By Terminating a Cruel Tory Social Experiment, This Budget Definitively Sets Out How the Labour Party Will Fight the Battle to Revitalize Britain
Yesterday, the chancellor, Rachel Reeves, presented a Labour economic plan. People have been calling for Labour’s mission and values to be more clearly articulated. By way of the choices made – a shift to a fairer tax system, targeting wealth to fund addressing child poverty, good public services and the cost of living – we have clearly demonstrated what we stand for.
That’s why Labour MPs applauded in the Commons, and it’s why we are up for the fights to come. And it’s why the protests from the conservative side began immediately.
The Main Political Divide in UK Government
The primary dividing line in British politics is yet again on the economy. On the one hand Labour, who aim to reform it so it benefits ordinary working people, and on the opposite side, our political opponents, who favor the current system and the failed doctrine of the past. We must now confront, and prevail in, the debate.
The Tories had 14 years to resolve things and in reality, by every standard, they got much worse. Their doctrinaire austerity and supply-side economics – tax breaks for the wealthy, cutting off investment (leaving us with low productivity and wages), and neglecting to support young people post-Covid – didn’t work.
Legacy of Decline Under the Former Government
Living standards fell by the largest margin since records began, child poverty hit record levels, NHS waiting lists in England were the highest on record, wages were stagnant, a housing crisis became entrenched, young people affected by Covid were left on the scrapheap. The record of failure goes on.
A single budget alone can’t fix everything, so Labour has a comprehensive plan for renewal and for rewiring the country. And we have to go out and keep making the argument for why our strategy will yield benefits.
Social Security and Youth Deprivation
Under the Tories, welfare spending significantly increased. As did child poverty, because they failed to tackle the root causes: low pay, high housing costs, significant inequalities in education, health and regions. The state ends up paying more to deal with the effects instead of the cure.
It’s why we are building more affordable homes than for a generation, increasing wages and new rights for workers, greatly increasing investment in infrastructure and new industries, reducing waiting lists down and lowering the costs of childcare and energy as we drive for clean power.
Ending the Two-Child Limit
It’s also why we are absolutely right to use this budget to lift the two-child benefit cap.
For eight long years, since it was enacted, poorer families with children have suffered from a unjust social experiment that was branded as fair for working people when it was anything but. Most of the families impacted by it have a parent in work.

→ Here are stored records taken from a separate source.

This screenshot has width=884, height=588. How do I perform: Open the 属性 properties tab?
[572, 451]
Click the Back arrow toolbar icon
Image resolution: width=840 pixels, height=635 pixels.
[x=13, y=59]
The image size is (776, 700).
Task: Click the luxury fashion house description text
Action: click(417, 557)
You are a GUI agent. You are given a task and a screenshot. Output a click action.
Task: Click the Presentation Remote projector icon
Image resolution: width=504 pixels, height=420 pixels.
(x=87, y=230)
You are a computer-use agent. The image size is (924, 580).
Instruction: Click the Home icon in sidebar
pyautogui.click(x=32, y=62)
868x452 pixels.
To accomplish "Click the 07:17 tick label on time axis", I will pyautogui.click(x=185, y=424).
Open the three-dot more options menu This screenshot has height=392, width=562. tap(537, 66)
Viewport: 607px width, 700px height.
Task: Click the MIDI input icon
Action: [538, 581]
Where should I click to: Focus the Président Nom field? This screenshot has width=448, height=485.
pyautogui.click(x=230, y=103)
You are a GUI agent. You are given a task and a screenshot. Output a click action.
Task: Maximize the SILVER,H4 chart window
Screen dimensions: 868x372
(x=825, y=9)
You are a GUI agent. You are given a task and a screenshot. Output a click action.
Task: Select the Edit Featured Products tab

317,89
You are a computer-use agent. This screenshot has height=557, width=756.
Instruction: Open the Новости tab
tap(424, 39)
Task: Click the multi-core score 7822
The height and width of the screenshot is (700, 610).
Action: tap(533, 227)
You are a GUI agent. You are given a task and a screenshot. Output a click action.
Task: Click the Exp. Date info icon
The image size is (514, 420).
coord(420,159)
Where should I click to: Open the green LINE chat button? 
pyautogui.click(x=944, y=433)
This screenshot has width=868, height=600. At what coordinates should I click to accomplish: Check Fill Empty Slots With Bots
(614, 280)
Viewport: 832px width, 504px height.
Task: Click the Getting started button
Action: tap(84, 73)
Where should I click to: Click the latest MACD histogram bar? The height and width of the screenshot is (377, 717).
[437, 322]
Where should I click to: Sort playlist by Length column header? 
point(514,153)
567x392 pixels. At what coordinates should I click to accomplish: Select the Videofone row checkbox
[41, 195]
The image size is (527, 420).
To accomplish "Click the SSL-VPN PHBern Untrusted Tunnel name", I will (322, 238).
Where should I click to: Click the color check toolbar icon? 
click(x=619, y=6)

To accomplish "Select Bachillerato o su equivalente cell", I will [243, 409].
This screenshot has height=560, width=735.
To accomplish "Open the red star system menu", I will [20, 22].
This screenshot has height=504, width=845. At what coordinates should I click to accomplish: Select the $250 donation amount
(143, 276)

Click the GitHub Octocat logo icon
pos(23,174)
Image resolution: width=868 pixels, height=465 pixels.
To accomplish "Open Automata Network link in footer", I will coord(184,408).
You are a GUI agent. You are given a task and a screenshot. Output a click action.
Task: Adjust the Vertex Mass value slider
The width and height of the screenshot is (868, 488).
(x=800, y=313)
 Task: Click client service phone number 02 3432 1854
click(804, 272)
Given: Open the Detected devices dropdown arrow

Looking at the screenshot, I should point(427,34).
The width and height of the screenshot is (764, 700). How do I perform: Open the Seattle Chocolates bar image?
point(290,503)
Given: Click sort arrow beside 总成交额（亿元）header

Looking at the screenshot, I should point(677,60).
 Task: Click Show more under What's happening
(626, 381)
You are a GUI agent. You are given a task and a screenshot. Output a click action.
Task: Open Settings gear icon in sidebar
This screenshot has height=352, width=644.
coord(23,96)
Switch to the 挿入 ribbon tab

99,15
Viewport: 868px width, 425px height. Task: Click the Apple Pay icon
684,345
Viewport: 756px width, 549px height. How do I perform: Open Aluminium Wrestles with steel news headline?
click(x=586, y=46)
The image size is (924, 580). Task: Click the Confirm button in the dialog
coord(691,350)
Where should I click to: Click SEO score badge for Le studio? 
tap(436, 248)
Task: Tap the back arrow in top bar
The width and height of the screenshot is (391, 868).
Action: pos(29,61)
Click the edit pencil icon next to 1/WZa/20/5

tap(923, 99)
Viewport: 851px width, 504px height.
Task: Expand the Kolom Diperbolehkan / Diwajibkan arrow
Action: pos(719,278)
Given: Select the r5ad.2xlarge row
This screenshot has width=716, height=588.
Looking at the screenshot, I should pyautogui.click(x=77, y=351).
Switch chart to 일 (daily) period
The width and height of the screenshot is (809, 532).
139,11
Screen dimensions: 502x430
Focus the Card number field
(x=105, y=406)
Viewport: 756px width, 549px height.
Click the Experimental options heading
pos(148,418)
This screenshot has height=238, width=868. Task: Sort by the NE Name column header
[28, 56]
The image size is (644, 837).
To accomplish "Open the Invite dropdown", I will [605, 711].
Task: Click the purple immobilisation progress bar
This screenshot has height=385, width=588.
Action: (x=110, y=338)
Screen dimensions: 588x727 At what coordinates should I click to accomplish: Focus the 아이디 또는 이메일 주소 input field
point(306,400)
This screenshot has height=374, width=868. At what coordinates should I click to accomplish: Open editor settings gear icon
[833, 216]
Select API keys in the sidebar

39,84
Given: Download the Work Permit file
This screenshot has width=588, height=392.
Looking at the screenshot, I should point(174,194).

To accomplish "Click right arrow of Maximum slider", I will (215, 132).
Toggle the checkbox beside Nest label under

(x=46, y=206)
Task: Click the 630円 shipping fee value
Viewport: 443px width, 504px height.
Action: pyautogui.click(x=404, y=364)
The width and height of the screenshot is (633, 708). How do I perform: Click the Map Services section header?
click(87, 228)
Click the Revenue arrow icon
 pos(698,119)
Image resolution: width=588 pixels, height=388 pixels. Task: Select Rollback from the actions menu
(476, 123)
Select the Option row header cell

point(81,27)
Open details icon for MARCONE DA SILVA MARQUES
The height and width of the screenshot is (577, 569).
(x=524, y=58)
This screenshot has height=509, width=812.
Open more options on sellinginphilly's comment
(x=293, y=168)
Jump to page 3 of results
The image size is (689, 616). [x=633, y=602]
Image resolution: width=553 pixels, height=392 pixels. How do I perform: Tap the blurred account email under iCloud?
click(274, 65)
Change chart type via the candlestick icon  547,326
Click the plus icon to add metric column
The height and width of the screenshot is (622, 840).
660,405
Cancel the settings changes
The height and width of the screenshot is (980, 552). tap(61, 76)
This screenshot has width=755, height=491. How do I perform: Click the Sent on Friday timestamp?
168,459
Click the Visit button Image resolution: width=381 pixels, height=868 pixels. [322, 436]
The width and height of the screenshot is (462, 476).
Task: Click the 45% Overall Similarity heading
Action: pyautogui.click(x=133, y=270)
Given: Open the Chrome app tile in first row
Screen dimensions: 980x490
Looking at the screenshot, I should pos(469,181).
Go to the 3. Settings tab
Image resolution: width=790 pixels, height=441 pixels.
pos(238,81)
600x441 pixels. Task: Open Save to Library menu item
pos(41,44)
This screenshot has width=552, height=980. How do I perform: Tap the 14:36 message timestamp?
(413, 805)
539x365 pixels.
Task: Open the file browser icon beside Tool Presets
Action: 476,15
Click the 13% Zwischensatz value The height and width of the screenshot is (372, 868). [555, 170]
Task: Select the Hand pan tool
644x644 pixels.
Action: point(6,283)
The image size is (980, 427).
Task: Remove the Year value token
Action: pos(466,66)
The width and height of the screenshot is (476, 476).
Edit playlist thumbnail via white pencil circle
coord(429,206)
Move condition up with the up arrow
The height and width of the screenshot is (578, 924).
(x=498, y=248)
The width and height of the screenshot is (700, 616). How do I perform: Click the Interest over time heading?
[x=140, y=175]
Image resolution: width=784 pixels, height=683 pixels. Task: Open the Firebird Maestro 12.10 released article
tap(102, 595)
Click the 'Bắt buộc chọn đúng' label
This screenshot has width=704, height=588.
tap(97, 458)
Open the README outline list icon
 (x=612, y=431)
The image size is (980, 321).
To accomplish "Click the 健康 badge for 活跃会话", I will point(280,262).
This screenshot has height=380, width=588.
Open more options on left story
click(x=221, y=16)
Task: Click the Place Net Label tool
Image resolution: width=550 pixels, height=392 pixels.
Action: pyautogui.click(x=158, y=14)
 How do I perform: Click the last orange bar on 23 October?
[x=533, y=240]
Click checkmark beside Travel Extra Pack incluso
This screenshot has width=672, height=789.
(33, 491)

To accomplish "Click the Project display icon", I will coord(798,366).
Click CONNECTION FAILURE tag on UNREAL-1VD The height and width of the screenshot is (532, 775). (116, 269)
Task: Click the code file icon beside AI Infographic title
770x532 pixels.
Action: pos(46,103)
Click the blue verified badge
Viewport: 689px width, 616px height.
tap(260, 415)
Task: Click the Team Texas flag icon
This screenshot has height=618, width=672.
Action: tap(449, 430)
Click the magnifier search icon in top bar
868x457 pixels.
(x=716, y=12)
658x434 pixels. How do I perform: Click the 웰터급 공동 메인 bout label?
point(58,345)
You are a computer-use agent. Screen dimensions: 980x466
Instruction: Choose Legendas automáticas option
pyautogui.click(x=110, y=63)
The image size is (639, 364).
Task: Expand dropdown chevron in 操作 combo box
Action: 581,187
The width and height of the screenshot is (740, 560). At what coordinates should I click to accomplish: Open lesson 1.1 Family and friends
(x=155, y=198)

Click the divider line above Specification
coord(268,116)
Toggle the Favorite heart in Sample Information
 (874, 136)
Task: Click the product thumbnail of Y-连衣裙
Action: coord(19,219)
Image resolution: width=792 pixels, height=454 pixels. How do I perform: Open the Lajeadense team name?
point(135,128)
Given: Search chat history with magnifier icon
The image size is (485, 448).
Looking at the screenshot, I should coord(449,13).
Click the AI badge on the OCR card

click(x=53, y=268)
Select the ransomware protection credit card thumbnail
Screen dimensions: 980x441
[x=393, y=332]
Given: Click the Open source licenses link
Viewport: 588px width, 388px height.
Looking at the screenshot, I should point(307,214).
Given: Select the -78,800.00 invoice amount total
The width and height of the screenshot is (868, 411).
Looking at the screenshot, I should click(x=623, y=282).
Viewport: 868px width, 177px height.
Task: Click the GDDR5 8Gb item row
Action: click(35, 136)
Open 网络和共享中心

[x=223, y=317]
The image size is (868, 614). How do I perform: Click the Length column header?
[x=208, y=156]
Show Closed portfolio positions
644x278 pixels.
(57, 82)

It has only served to push 300,000 more children into poverty – which, in the end, costs us more, as well as being callous and unethical.
Real Impact in Communities
From experience from my own district – where over 5,000 children will be raised out of poverty as a result of ending the cap – the real impact it’s had. Children wearing £1 wellies as school shoes, children going to bed hungry and cold, living in cramped, mouldy homes, parents this Christmas depending on food banks for a modest meal or small gift for their kids.
I also see the impact on schools, teachers, social workers, doctors and charities who are already overburdened but have to divert time and resources to supporting children who are living with the results of deep poverty.
Long-Term Effects of Youth Hardship
Just one in four pupils from the most disadvantaged families achieve five good GCSEs, compared with almost 75% among wealthier families. This predisposes them for the challenges they face throughout their lives: missed potential, economic struggles and poor health. Children who were raised in poverty are more likely to be unemployed or poor as adults.
Confronting child poverty isn’t just a ethical duty, it is a future-oriented strategy. Poverty costs the economy significantly more than the £3bn cost of lifting the two-child cap, or expanding free school meals.
This is the reason we acted urgently in the budget, despite the very difficult economic context. Every day with this cap in place sees more than 100 extra children pushed into poverty. The effects of lifting it will not occur overnight either, so taking early action in the parliament was crucial.
The cap was a totem to 14 years of failed rightwing ideology. Now it is gone.
Fair Financing for Policies
We, as Labour, can also be explicit that these initiatives are being funded in a just way – from a new gaming tax, closing tax loopholes and a new “mansion tax”.
Final Thoughts
Equity and direction – that’s how we will succeed in the contest of ideas. This budget is a clear statement that we won the election as Labour, and will lead as Labour. As I consistently said during my campaign to become deputy leader, we must reclaim the political megaphone and set the agenda more strongly about what’s truly flawed with the country and how we are fixing it. We’ve definitely done that this week.
So let’s keep hold of it and win this struggle about how we will rebuild Britain and address the deep inequalities impeding progress.